Pertumbuhan di Tiongkok diproyeksikan mencapai 4,6 persen di tahun 2024 dan 4,1 persen di 2025 mendatang, dengan revisi naik sebesar 0,4 poin persentase sejak WEO sebelumnya pada bulan Oktober 2023.
"Peningkatan ini mencerminkan kelanjutan dari pertumbuhan yang lebih kuat dari perkiraan pada tahun 2023 dan peningkatan belanja pemerintah untuk peningkatan kapasitas dalam menghadapi bencana alam," ungkap IMF.
Adapun pertumbuhan ekonomi India yang diproyeksikan akan tetap kuat sebesar 6,5 persen pada tahun 2024 dan 2025, dengan peningkatan sebesar 0,2 poin persentase dari bulan Oktober pada kedua tahun tersebut, yang mencerminkan ketahanan permintaan domestik.
IMF Proyeksi Ekonomi Global Cuma Tumbuh 3,1% di 2024
International Monetary Fund (IMF) atau Dana Moneter Internasional memproyeksikan perekonomian global tumbuh 3,1% di 2024. Proyeksi ini dirilis IMF dalam laporan World Economic Outlook (WEO) terbaru edisi Januari 2024.
"Pertumbuhan ekonomi global diproyeksikan sebesar 3,1%pada 2024 dan 3,2 persen pada% pada 2025, dengan perkiraan tahun 2024 0,2 poin persentase lebih tinggi dibandingkan perkiraan pada Oktober 2023," ungkap IMF di laporan World Economic Outlook, dikutip Rabu (31/1/2024).
Dalam laporan IMF itu ditulis bahwa proyeksi ekonomi global kali ini didukung oleh ketahanan ekonomi yang lebih besar di Amerika Serikat (AS) dan beberapa negara lain, serta pasar negara berkembang yang besar.

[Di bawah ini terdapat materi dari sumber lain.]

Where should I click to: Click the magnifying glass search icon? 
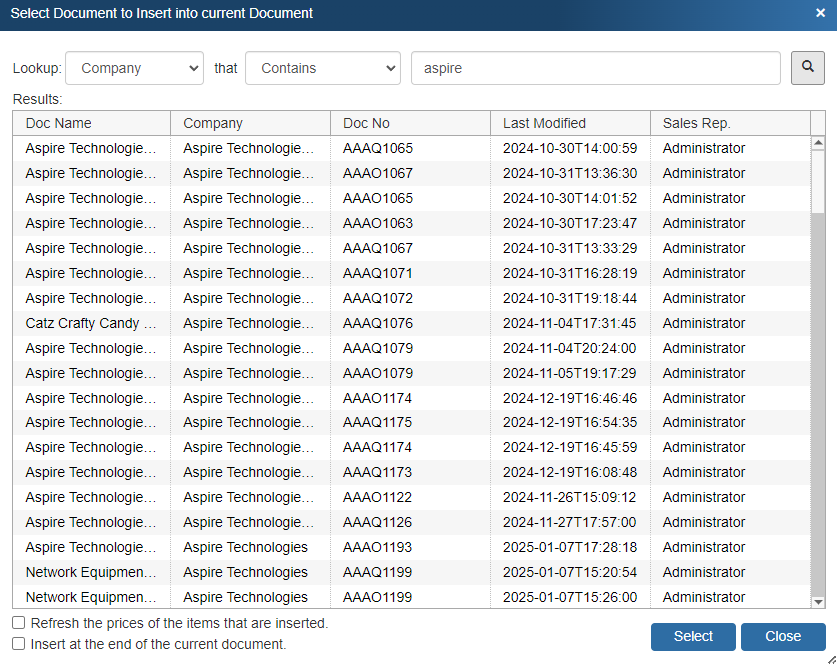point(808,68)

Selain itu juga didukung kebijakan fiskal Tiongkok.
Namun IMF mencatat, perkiraan pertumbuhan ekonomi global untuk 2024–2025 masih di bawah rata-rata historis (2000–2019) sebesar 3,8 persen, dengan kenaikan suku bunga kebijakan bank sentral untuk melawan inflasi, penarikan dukungan fiskal di tengah tingginya utang yang membebani aktivitas perekonomian, dan rendahnya produktivitas.

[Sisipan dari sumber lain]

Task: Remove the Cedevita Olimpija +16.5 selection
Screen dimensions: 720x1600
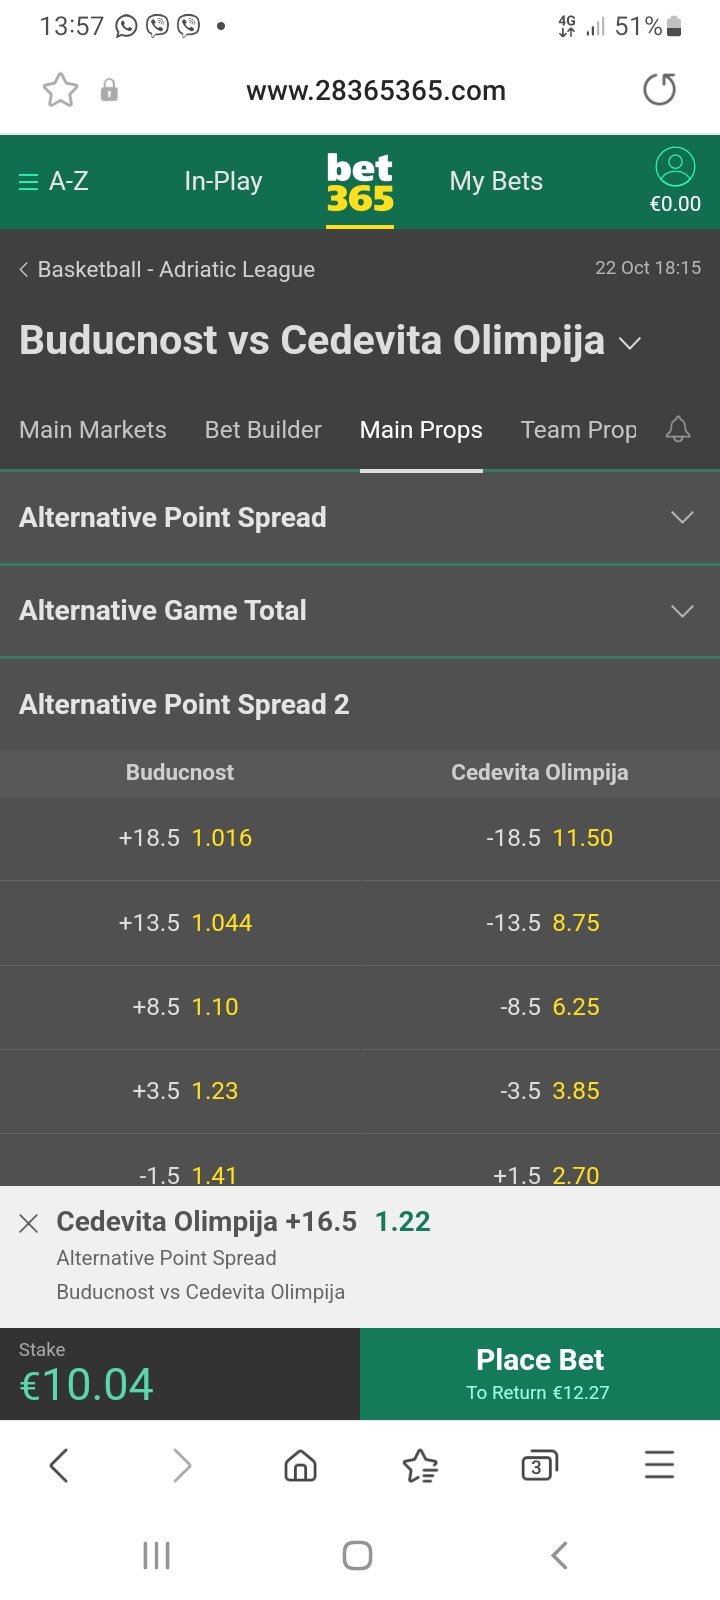Action: point(29,1223)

Tetapi inflasi turun lebih cepat dari perkiraan di sebagian besar negara-wilayah, di tengah melemahnya permasalahan sisi penawaran dan kebijakan moneter yang restriktif.
"Inflasi global diperkirakan akan turun menjadi 5,8 persen pada tahun 2024 dan menjadi 4,4 persen pada tahun 2025, dengan perkiraan tahun 2025 direvisi turun," beber IMF.
Advertisement
Hard Landing
Dengan disinflasi dan pertumbuhan yang stabil, IMF memperkirakan, kemungkinan terjadinya hard landing telah berkurang. Adapun risiko terhadap pertumbuhan global secara umum juga sudah seimbang.

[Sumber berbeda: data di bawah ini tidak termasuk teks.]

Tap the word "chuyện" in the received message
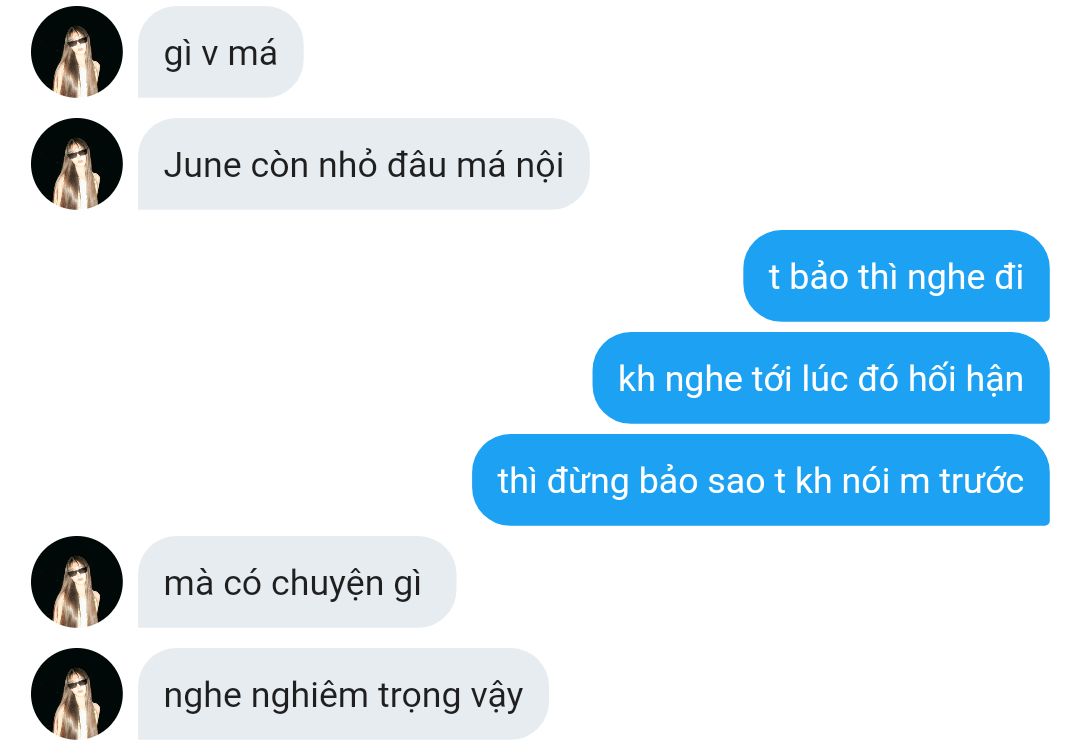The image size is (1080, 753). [327, 584]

"Sisi positifnya, disinflasi yang lebih cepat dapat menyebabkan kondisi keuangan semakin melemah. Kebijakan fiskal yang lebih longgar dari yang diperlukan dan dari perkiraan dalam proyeksi dapat menyebabkan pertumbuhan yang lebih tinggi untuk sementara waktu, namun dengan risiko penyesuaian yang lebih mahal di kemudian hari," pungkas IMF.
Badan itu juga mengatakan, reformasi struktural yang kuat dapat meningkatkan produktivitas dengan dampak positif lintas batas negara.
Sedangkan pada sisi negatif, lonjakan harga komoditas baru akibat guncangan geopolitik, termasuk serangan Houthi di Laut Merah dan gangguan pasokan atau inflasi yang lebih persisten dapat memperpanjang kondisi moneter yang ketat.